Kusch bekannte sich am Montag auf einer Pressekonferenz in Hamburg selbst zu seiner Tat. Der frühere CDU-Politiker war im Streit aus dem einstigen CDU-Senat in der Hansestadt ausgeschieden und aus der Partei ausgetreten. Er macht sich seitdem, auch mit einer eigenen Partei, für Sterbehilfe stark. Er hatte dazu im März eine umstrittene "Selbsttötungsmaschine" vorgestellt – als Alternative zum Schweizer Sterbehilfe-Verein Dignitas.

Diese Maschine habe er aber nach Abwägung der Risiken nicht zum Einsatz gebracht, sagte Kusch. Die Rentnerin, die nicht schwer krank gewesen sei, aber Angst vor einem Leben in einem Pflegeheim gehabt habe, sei am vergangenen Samstag gestorben. Sie habe ein Malaria-Medikament und ein Beruhigungsmittel eingenommen. Um den freien Willen der Frau für den "begleiteten Suizid" zu demonstrieren, zeigte Kusch auf Video aufgezeichnete Interviews mit der früheren Röntgenassistentin.

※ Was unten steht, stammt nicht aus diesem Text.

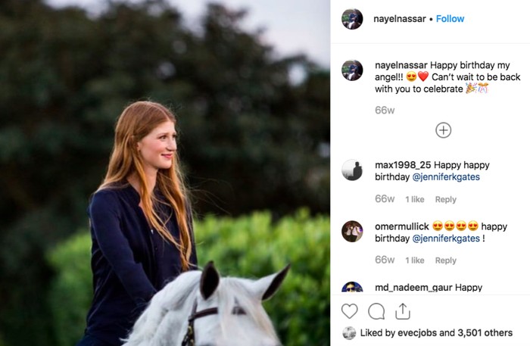Reply to max1998_25's comment
Image resolution: width=530 pixels, height=346 pixels.
(446, 199)
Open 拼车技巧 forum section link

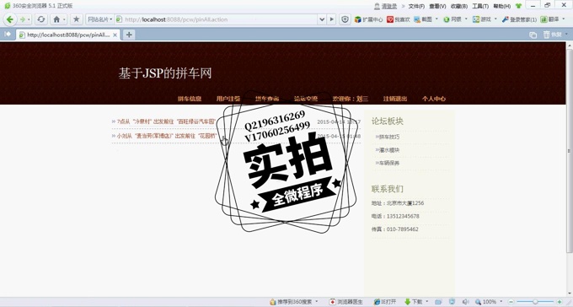coord(389,137)
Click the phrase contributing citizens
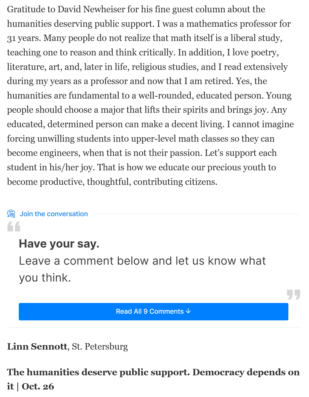Screen dimensions: 309x397 click(175, 182)
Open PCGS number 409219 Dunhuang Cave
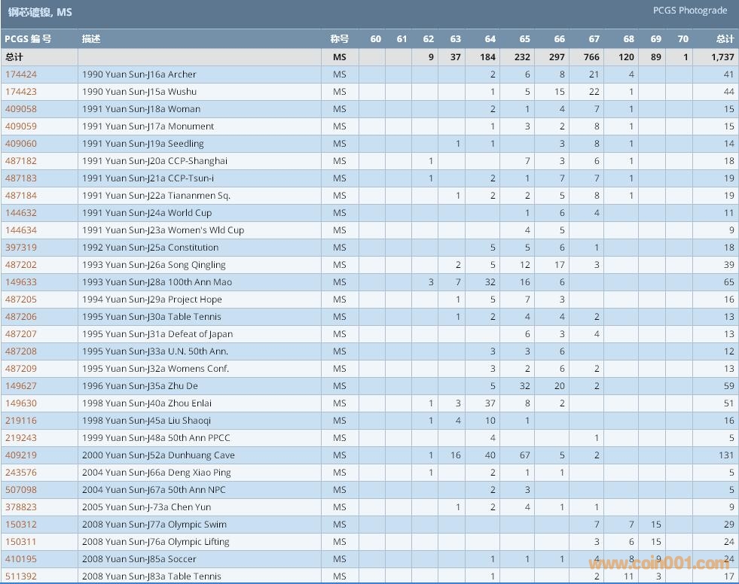Image resolution: width=739 pixels, height=584 pixels. click(x=21, y=455)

Es "ist eines freien, modernen, aufgeklärten Landes unwürdig, seine besonders hilfsbedürftigen, bemitleidenswerten Menschen am Ende ihres Lebens zum Sterben nach Zürich zu schicken", begründete Kusch seine Aktion. Er habe nach Abwägung der Rechtslage "Worten auch Taten folgen lassen".

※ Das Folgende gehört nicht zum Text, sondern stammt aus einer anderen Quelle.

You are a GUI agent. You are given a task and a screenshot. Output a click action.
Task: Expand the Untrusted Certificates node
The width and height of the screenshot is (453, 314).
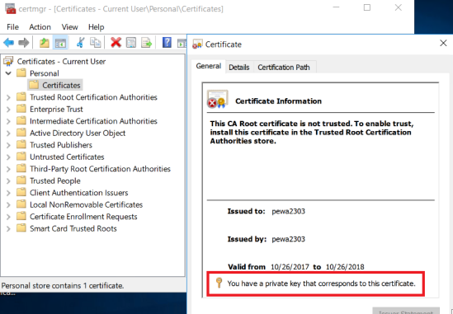coord(8,157)
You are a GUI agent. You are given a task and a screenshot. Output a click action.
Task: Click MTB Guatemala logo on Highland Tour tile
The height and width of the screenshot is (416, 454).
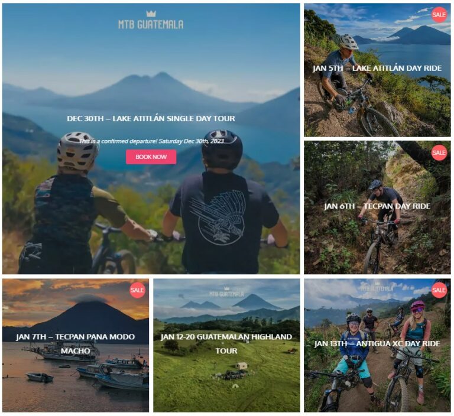click(x=226, y=292)
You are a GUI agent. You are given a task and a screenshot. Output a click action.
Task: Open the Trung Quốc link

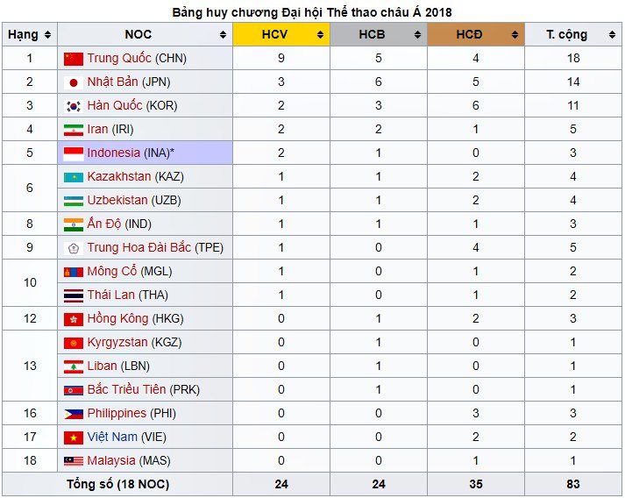click(x=119, y=59)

In Deutschland ist aktive Sterbehilfe verboten. Manche Sterbewillige fahren deshalb in die Schweiz, um sich etwa beim Verein Dignitas beim Sterben helfen zu lassen. Aus diesem rechtlichen Grund hatte Kusch Ende März seine Apparatur vorgestellt, die nach dem Muster der in den USA umstrittenen Giftspritze funktioniert und es dem Patienten ermöglicht, den Auslöser selbst zu betätigen.

Die Würzburger Staatsanwaltschaft nahm nach dem Bekenntnis von Kusch Ermittlungen auf. In dem Verfahren sollten die Umstände des Todes der 79-Jährigen geklärt werden, sagte Oberstaatsanwalt Erik Ohlenschlager. Es solle festgestellt werden, ob es sich um einen eigenverantwortlichen Selbstmord gehandelt habe, ob andere Menschen daran beteiligt gewesen seien und ob strafrechtliches Handeln vorliege.

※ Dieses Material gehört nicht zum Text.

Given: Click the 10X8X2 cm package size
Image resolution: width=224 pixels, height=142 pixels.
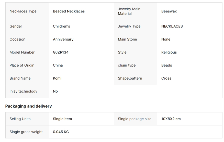Looking at the screenshot, I should [171, 119].
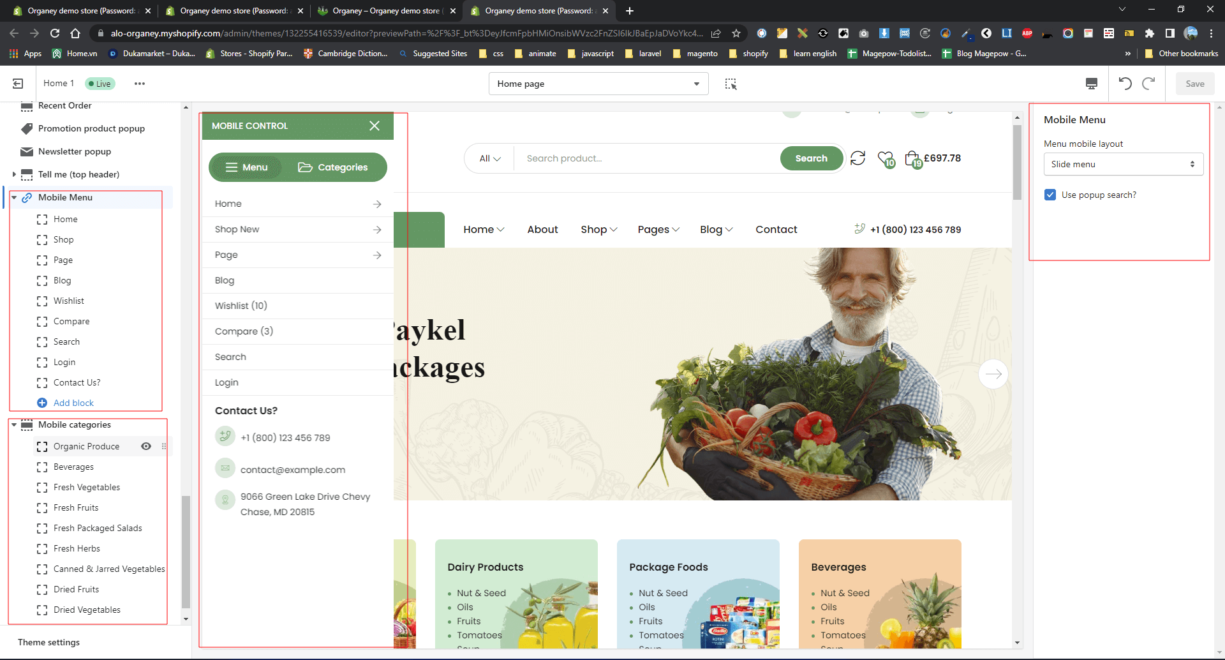
Task: Open the Menu mobile layout dropdown
Action: (x=1123, y=164)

Die Deutsche Hospizstiftung warf Kusch vor, er sei ein "politischer Amokläufer", der "scheinbar aus tiefstem Narzissmus die Angst der Menschen vor Pflege missbraucht, nur um öffentliche Aufmerksamkeit auf seine eigene Person zu lenken". Ginge es ihm um eine Auseinandersetzung um Würde am Lebensende, müsste Kusch auf die Lebensbedingungen alter Menschen eingehen, sagte Stiftungsgeschäftsführer Eugen Brysch. "Laut unserer Verfassung gibt es ein Recht auf Leben und es gibt ein Recht auf Sterben. Es gibt aber kein Recht auf Töten."